CHALLENGE ▸ Shift each coordinate in the answers of the material below by adding 3 to it, and write out the full material again with every line included. Leave the pictures out.

Word and element location records

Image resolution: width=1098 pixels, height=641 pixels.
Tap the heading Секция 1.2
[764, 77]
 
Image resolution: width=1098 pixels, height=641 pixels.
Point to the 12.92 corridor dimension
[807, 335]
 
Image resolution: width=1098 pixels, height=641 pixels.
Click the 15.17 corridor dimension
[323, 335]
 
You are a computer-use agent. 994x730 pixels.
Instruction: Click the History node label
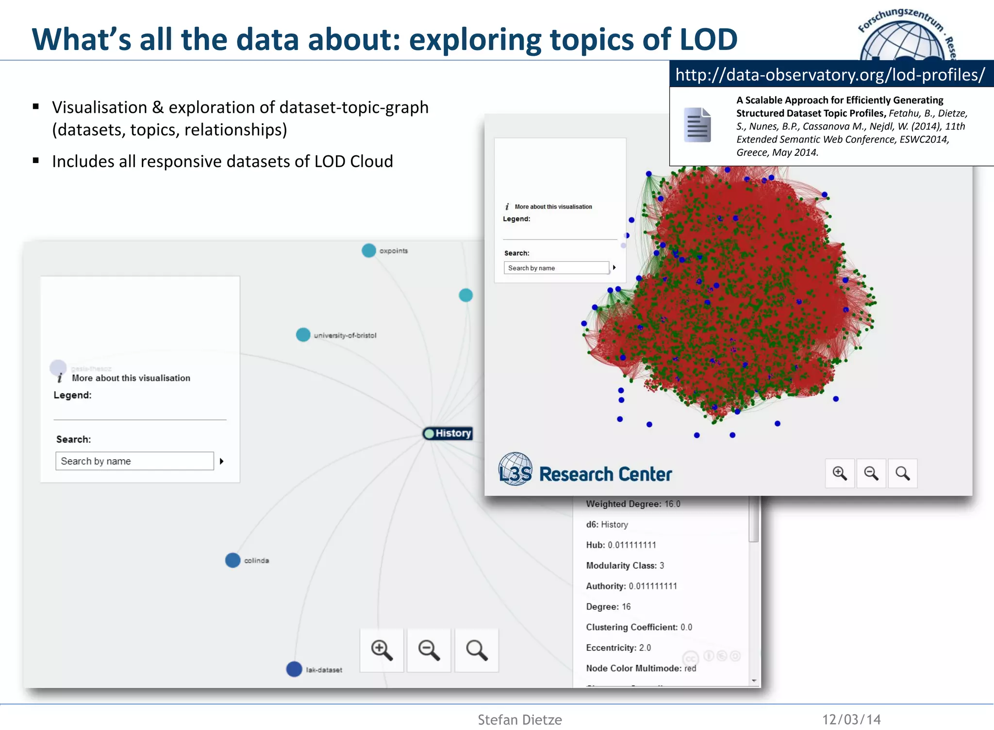(x=452, y=433)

ANSWER FOR THIS EXERCISE ▸
Image resolution: width=1098 pixels, height=641 pixels.
Tap the heading Секция 1.2
[767, 80]
 
Image resolution: width=1098 pixels, height=641 pixels.
Point to the 12.92 corridor dimension
[810, 338]
 
Image resolution: width=1098 pixels, height=641 pixels.
Click the 15.17 corridor dimension
[326, 338]
 
You are a computer-use agent. 994x730 pixels.
Instruction: Click the History node label
(x=455, y=436)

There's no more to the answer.